Question

Boron found in nature has an atomic weight of $10.811$ and is made up of the isotopes ${}^{10}B$ (mass $10.013amu$) and ${}^{11}B$ (mass $11.0093amu$). What percentage of naturally occurring boron is made up of ${}^{10}B$ and ${}^{11}B$ respectively?

• A. $30:70$
• B. $25:75$
• C. $20:80$
• D. $15:85$

Answer 1

The correct option is C $20:80$

Let us consider in boron, $B^{10}$ and $B^{11}$ isotopes are present in the ratio of $20:80$.

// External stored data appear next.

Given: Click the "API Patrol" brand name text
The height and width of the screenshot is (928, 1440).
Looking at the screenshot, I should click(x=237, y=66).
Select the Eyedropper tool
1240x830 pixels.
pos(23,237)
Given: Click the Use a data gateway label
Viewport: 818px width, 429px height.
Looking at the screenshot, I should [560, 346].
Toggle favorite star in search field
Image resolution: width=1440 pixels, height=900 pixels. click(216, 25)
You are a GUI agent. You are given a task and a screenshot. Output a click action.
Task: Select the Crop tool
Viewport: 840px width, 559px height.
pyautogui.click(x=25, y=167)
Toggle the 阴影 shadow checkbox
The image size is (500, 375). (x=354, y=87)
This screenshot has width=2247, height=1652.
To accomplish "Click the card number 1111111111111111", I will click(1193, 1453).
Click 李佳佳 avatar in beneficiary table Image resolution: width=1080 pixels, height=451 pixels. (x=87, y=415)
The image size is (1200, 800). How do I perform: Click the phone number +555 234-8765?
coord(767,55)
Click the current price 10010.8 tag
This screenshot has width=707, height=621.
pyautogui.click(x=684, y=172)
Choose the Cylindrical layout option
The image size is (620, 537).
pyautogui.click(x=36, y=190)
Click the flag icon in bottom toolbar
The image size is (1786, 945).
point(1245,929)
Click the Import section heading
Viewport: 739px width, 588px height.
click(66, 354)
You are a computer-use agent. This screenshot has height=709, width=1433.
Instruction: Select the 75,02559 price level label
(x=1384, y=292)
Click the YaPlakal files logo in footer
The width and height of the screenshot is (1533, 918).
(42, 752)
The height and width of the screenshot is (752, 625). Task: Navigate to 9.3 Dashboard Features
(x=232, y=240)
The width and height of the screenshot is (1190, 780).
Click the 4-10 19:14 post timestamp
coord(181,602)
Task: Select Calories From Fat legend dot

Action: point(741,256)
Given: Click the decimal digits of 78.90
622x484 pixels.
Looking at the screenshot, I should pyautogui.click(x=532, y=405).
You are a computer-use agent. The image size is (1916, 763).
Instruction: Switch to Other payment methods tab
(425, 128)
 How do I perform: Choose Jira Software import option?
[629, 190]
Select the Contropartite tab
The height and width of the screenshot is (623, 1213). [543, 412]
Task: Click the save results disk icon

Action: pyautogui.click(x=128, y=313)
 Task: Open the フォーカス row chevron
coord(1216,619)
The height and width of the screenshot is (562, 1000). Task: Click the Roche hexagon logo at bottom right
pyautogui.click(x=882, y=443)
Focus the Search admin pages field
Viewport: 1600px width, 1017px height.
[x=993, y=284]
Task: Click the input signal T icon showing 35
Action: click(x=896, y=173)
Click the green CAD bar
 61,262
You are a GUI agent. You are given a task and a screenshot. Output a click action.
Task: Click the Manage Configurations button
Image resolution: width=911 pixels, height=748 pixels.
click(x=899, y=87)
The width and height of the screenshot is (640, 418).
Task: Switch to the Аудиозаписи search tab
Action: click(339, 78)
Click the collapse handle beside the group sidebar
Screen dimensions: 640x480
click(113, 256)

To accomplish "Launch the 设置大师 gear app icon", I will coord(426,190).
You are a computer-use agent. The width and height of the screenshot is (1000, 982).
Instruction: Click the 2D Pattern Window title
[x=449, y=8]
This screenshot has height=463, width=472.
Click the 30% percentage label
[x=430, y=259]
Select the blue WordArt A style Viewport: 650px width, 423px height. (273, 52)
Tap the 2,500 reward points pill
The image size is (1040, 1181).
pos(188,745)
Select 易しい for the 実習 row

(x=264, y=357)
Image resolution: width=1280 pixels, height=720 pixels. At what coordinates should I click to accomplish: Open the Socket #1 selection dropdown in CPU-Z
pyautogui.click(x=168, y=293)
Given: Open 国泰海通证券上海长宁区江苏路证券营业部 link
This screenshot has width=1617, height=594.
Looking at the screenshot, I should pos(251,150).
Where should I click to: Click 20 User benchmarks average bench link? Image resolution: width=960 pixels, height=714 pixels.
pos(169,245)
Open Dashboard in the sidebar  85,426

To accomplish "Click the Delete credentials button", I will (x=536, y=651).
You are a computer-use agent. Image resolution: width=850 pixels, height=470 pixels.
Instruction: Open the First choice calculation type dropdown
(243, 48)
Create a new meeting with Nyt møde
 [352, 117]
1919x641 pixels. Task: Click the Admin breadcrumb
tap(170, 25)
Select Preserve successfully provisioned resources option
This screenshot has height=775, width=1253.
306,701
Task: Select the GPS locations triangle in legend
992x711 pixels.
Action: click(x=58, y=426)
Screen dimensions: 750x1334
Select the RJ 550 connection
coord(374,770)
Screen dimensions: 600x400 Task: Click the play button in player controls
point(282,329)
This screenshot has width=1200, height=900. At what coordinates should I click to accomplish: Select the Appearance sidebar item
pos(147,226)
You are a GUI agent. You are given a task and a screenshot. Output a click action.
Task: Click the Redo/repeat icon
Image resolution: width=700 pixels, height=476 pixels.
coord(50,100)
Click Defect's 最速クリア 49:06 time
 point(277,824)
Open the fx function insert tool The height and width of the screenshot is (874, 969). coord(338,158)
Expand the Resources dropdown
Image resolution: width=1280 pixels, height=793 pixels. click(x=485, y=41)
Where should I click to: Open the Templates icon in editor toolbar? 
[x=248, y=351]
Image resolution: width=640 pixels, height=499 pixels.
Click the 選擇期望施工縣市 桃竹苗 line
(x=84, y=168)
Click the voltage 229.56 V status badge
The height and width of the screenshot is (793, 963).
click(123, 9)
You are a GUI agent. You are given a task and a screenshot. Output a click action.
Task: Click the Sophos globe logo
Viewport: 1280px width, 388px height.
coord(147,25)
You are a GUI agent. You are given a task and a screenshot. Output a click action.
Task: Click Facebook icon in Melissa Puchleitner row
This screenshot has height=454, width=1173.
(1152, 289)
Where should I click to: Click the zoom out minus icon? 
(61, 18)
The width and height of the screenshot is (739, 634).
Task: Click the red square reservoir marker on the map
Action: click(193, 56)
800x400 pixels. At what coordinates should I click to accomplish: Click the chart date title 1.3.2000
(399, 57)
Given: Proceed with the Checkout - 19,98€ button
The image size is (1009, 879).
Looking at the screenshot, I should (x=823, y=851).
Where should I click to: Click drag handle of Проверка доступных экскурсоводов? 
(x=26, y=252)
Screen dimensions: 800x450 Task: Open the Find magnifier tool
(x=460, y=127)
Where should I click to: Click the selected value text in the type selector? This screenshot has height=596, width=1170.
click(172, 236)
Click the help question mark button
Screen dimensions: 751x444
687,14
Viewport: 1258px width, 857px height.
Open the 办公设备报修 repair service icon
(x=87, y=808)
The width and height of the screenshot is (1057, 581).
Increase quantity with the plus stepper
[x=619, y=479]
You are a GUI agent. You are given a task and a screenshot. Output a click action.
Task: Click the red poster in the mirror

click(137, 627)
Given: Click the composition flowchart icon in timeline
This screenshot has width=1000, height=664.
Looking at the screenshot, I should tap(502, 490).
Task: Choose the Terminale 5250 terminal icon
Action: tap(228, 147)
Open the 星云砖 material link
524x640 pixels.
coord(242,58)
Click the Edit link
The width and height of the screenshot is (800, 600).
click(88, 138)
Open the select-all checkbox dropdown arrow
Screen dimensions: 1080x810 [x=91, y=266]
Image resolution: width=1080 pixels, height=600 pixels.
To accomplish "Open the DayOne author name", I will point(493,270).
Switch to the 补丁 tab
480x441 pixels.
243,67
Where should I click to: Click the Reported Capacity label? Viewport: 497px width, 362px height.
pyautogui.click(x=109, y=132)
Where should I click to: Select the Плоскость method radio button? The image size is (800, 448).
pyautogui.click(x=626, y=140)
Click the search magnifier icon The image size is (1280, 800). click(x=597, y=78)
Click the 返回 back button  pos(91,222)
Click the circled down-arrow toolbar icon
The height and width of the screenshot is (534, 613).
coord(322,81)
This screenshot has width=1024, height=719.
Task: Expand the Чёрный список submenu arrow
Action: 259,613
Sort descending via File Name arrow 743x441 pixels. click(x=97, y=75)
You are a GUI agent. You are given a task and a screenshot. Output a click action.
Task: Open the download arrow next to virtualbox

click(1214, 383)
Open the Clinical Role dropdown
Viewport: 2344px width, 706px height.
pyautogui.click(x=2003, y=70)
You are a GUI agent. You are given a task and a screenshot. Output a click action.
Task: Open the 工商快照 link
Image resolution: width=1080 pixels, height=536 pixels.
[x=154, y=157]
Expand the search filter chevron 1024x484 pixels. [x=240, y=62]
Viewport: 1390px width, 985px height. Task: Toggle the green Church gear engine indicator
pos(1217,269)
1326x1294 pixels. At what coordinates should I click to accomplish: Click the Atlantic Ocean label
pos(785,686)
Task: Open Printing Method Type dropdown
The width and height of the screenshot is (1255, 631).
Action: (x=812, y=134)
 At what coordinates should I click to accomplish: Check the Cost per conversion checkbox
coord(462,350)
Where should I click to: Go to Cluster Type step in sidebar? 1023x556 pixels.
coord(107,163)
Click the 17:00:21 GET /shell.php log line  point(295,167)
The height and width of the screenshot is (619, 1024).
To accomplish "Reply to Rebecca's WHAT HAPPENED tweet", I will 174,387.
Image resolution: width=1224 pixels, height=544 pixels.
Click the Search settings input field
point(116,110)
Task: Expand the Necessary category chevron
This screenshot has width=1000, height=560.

$B^{10}$ has a mass of $10.013amu$. Thus $20$% of it will have a weight of $\frac{20}{100}$$\times$$10.013$, that is $2.0026$.

$B^{11}$ has a mass of $11.0093amu$. Thus $80$% of it will have a mass of $\frac{80}{100}$$\times$$11.0093$, that is $8.8074$

Thus, total weight of boron which consists of $B^{10}$ and $B^{11}$ isotopes is $2.0026+8.8074$, which is equal to $10.81$, which matches with our given question.

Thus, by back calculation, we find that $20:80$ gives the correct ratio of isotopes.

Option C is the correct ratio.